Nós, baianos, sabemos que a história da independência do Brasil felizmente não se reduz a esse quadro idealizado. Na Bahia, a luta pela independência durou mais de um ano, envolveu batalhas sangrentas e teve a participação ativa de índios, negros e brancos, de mulheres e homens, de escravos e homens livres, de pessoas de todas as classes sociais. O 18 de fevereiro em Salvador, o 14 de junho em Santo Amaro, o 25 de junho em Cachoeira, todos acontecidos no ano de 1822, e o Dois de Julho de 1823 em Salvador são datas expressivas desta longa e heroica luta dos baianos pela independência do Brasil.
As desavenças iniciais entre tropas de portugueses e de brasileiros que ocorrem em Salvador no dia 18 de fevereiro de 1822 se transformaram depois em combates declarados e encarniçados, em especial após o grito do Ipiranga e naquelas regiões de maior concentração de tropas do exército português, a exemplo das então províncias: Bahia, Cisplatina, Grão Pará, Maranhão e Piauí. Mas em nenhuma destas províncias a luta teve a intensidade da Bahia. Nela a independência do Brasil foi consolidada.
O reconhecimento do Dois de Julho como data nacional, a partir do projeto da deputada Alice Portugal, deve ser encarado como momento relevante e ponto de partida para necessária releitura da história da independência no Brasil. Em lugar da versão simplificadora que reduz tudo ao grito dado nas margens do riacho Ipiranga, a independência do Brasil requer uma visão mais complexa, abrangente e brasileira, porque não restrita ao território paulista.
A Bahia pode e deve dar mais esta importante contribuição ao processo de independência do Brasil. No passado através da guerra de libertação. No presente por meio de outro tipo de luta, não violenta, mas de vital importância: a releitura simbólica da história da nossa independência. Por certo, devemos buscar aliados neste processo de revisão da história do Brasil. Os estados brasileiros, nos quais ocorrem lutas, são naturais companheiros de jornada. Com eles e com outros estados devemos buscar rever a história de nossa independência. Atos e atividades conjuntas são essenciais para viabilizar esta revisão, que, por certo, vai encontrar muitas resistências dos setores mais conservadores.
O governo da Bahia, desde 2007, está empenhado na valorização da independência. A transformação do Hino ao Dois de Julho no hino oficial da Bahia; a transferência anual da capital para Cachoeira no dia 25 de junho; o cuidado com o cortejo e a produção e divulgação de materiais sobre o Dois de Julho são exemplos desta atitude e deste compromisso.

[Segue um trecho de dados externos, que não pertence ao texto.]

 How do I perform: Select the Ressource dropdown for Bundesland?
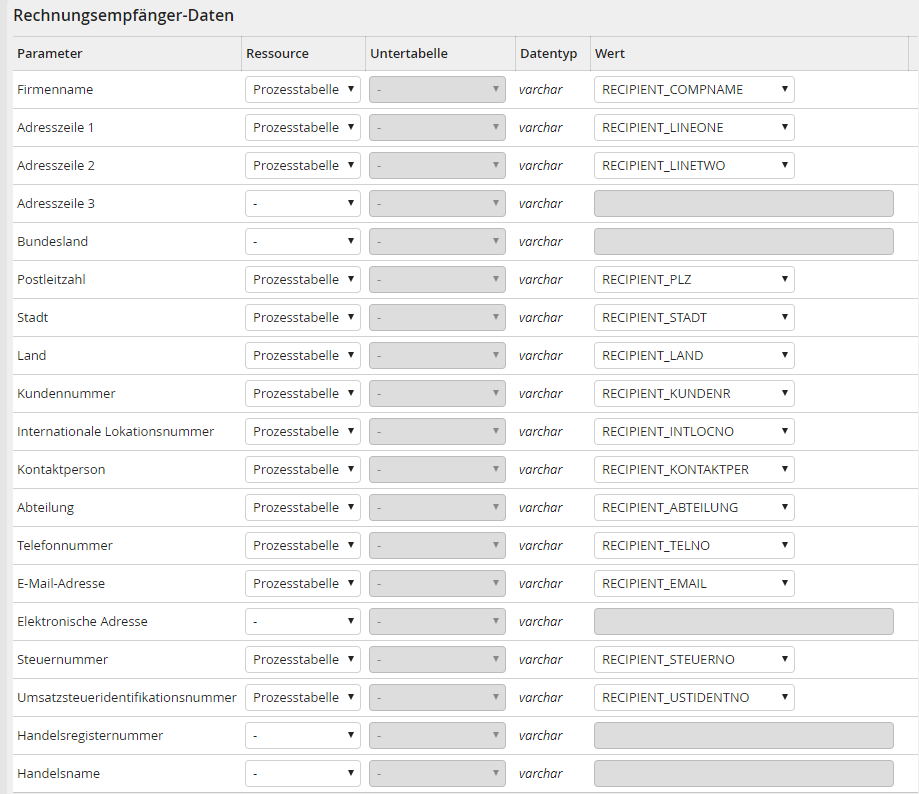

Outras medidas estão em curso para fortalecer esta nova visão, tais como: o mapeamento das comemorações da independência no Estado da Bahia; a ampla divulgação da nova e complexa visão na Bahia, no Brasil e mesmo no exterior; a produção de obras de comunicação e de cultura, como jogo eletrônico e quadrinhos, e a conexão das lutas pela independência no Brasil com o que ocorreu, quase simultaneamente, em toda a América espanhola. Este último procedimento toma fôlego com a realização do Seminário Internacional Independências nas Américas que, entre 29 de julho e 1º de agosto, em Cachoeira e em Salvador, reunirá estudiosos brasileiros e estrangeiros para refletir sobre os processos de independência do Brasil e da América espanhola.
O desafio colocado para os baianos - governo, sociedade civil e comunidade cultural - não é pequeno: transformar efetivamente o Dois de Julho em uma data conhecida e reconhecida por todos os brasileiros. Isto significa, nada menos, que rever de modo radical a história da independência do Brasil.